I make no apologies for mentioning the pandemic again. Despite what the government is trying to tell you, it has not gone away yet. And in the absence of any public health mitigations, it is not going away any time soon.

The government insists we have to ‘learn to live with Covid’. But what are the real world implications of simply pretending everything is OK now?

Well in the real world, everything is very much not OK. The infection rate is soaring, with the Office for National Statistics survey indicating around a million new infections in a just a week.

That infection rate is equating to almost 1,000 deaths a week of people who died within 28 days of a positive test. And there will be more deaths to come as the number of people admitted to hospital with Covid surged by more than 17 per cent.

I know many of you are bored of Covid now. You have other things to worry about, not least of which is the cost of living crisis.

I understand that in your list of priorities, finding the money to pay your massively increased gas bill could well take priority over an illness you may or may not get which may or may not make you very ill and which may or may not see you on a ventilator in intensive care.

This is especially so when the ignorant and ill-informed are only too happy to tell you that Omicron ‘is just like a bad cold’, an opinion based on absolutely no evidence whatsoever apart from what their mate told them on Facebook.

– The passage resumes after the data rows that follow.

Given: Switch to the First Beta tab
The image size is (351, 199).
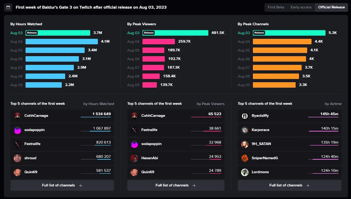Looking at the screenshot, I should coord(276,7).
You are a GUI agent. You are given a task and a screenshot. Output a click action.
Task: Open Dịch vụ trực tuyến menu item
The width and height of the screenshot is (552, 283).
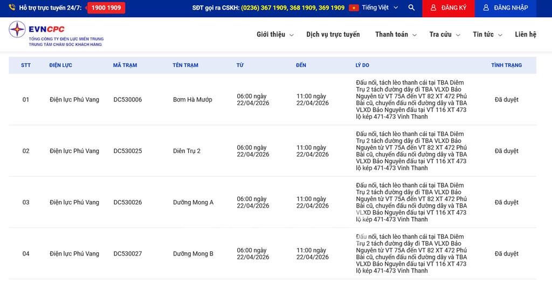click(333, 34)
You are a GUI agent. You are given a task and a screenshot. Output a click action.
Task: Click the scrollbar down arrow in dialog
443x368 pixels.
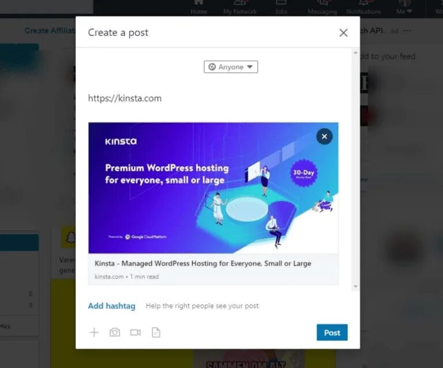[x=355, y=286]
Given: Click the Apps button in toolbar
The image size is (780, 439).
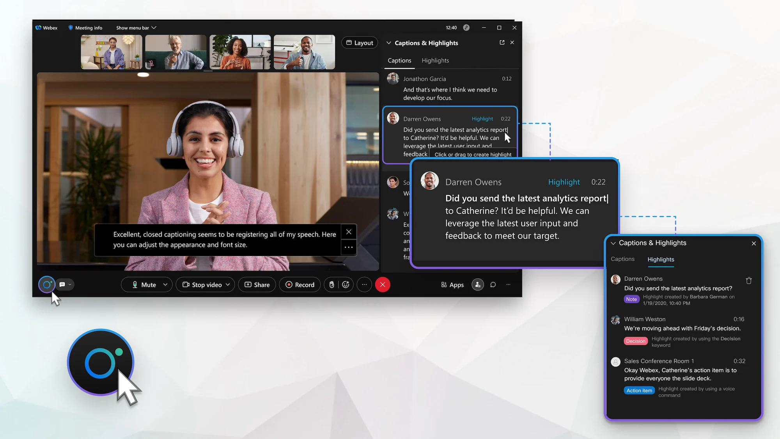Looking at the screenshot, I should (452, 284).
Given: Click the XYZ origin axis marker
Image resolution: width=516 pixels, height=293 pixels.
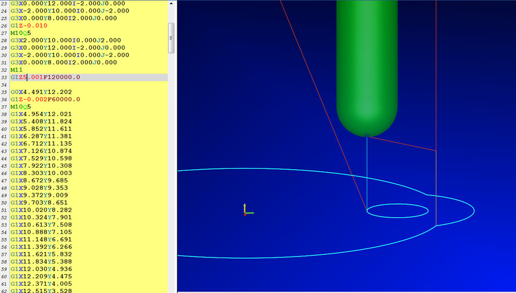Looking at the screenshot, I should pyautogui.click(x=246, y=212).
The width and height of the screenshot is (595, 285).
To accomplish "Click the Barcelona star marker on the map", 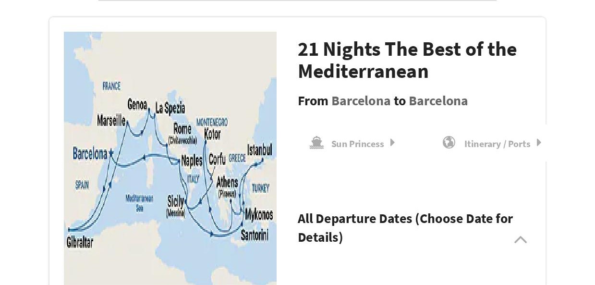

Or you could be like the woman interviewed on BBC North West News last week who happily told the reporter: “I don’t believe in Covid. It’s just flu with a fancy name.”

Strangely, that doesn’t quite marry up with the opinion of Professor Chris Whitty, chief medical officer for England, who said last week: “If we look at hospitalisations, there are now quite significant numbers of people in hospital. They are now rising again so there is pressure on the NHS.

“It is currently being driven by Omicron rather than new variants, but we need to keep a very close eye on this because at any point new variants could emerge anywhere in the world, including the UK, as happened with the Alpha variant.”

That doesn’t sound like a man who believes the pandemic is over.

Closer to home, coronavirus is ripping through schools, causing untold problems in its wake.

Cheshire East Council has had to contact the Department for Education about the growing pressure on schools as teachers continue to pick up Covid from pupils, as reported by Local Democracy Reporter Belinda Ryan.

Director of education Jacky Forster told the council’s children and families committee last week that Covid was having a bigger impact in primary schools than secondary schools at present.

She said: “While the rates are higher among our younger people, the majority are still asymptomatic or may be ill for a couple of days but not long-term illnesses, so it's not having a significant impact on the children.”

But she said it was spreading to teachers and other staff and ‘that is causing some pressures in a number of our schools’.

She said schools were working with each other to try and overcome the problem but it was ‘very challenging’.

“We have escalated the staffing issue to the DfE to make sure that they’re absolutely sighted that they know this is a big issue for us in the sector,” said Mrs Forster.

Yes, this is what ‘learning to live with Covid’ really looks like.